** Tarefa atribuída **
Transcreva sem alterações a parte do excerto do documento que começa nas palavras que contêm "XVI - Uma condição" e termina logo após "ver com crimes.".

** Excerto do documento **
XVI - Uma condição de utilização de um documento, não corporiza uma proibição de prova, se no caso não está em causa qualquer questão de afronta à dignidade humana, à liberdade de decisão ou de vontade ou à integridade física ou moral das pessoas, como o revela também o facto de a autorização da utilização poder ser concedida para outro tipo de situações que nada têm a ver com crimes.
XVII - O arguido confirmou, de forma livre e esclarecida (até por estar representado, como não podia deixar de ser, por advogado e também por ter antes sido notificado de um outro acórdão no qual se faz referência à doutrina do Tribunal Constitucional no sentido da validade da confissão apesar de ser subsequente a uma prova declarada nula…), no essencial, quase todos (com uma excepção considerada a seguir) os factos objectivos que foram considerados necessários para o preenchimento do crime de fraude fiscal e de branqueamento de capitais, pelo que todos estes factos poderiam ser considerados provados com base naquelas declarações [ao abrigo da restrição do efeito-à-distância, na espécie de “mácula dissipada” (purged taint limitation)].

** Dados fornecidos **
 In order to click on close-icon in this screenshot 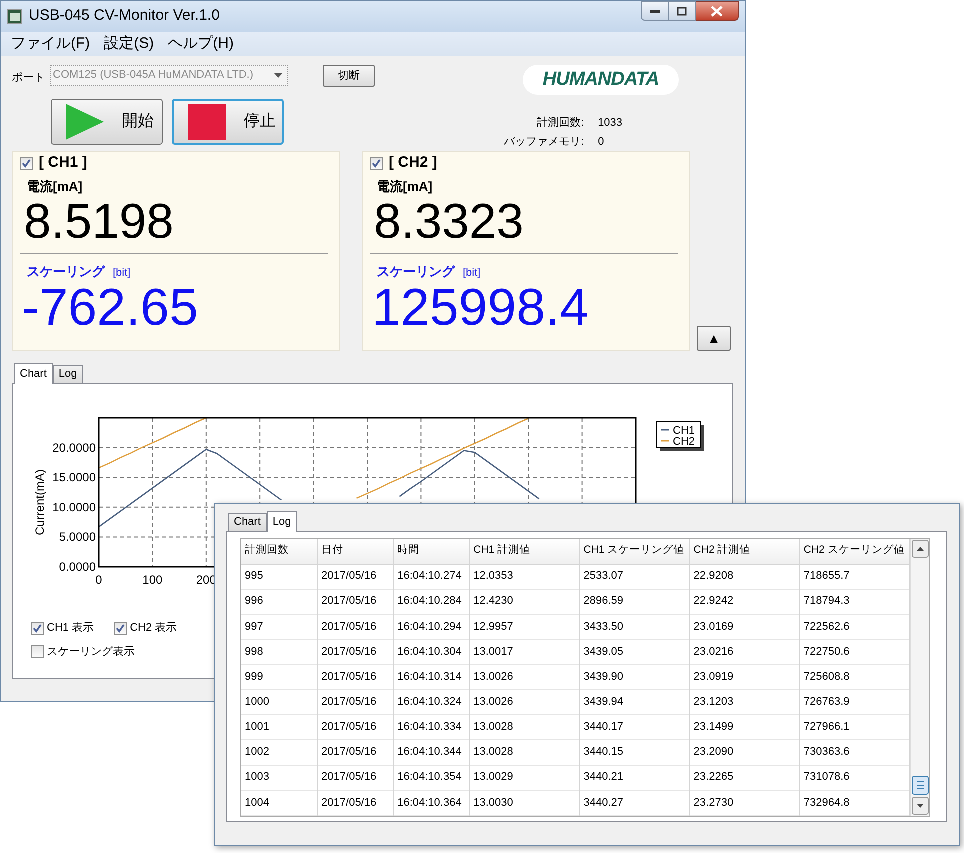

** Resposta escrita **
XVI - Uma condição de utilização de um documento, não corporiza uma proibição de prova, se no caso não está em causa qualquer questão de afronta à dignidade humana, à liberdade de decisão ou de vontade ou à integridade física ou moral das pessoas, como o revela também o facto de a autorização da utilização poder ser concedida para outro tipo de situações que nada têm a ver com crimes.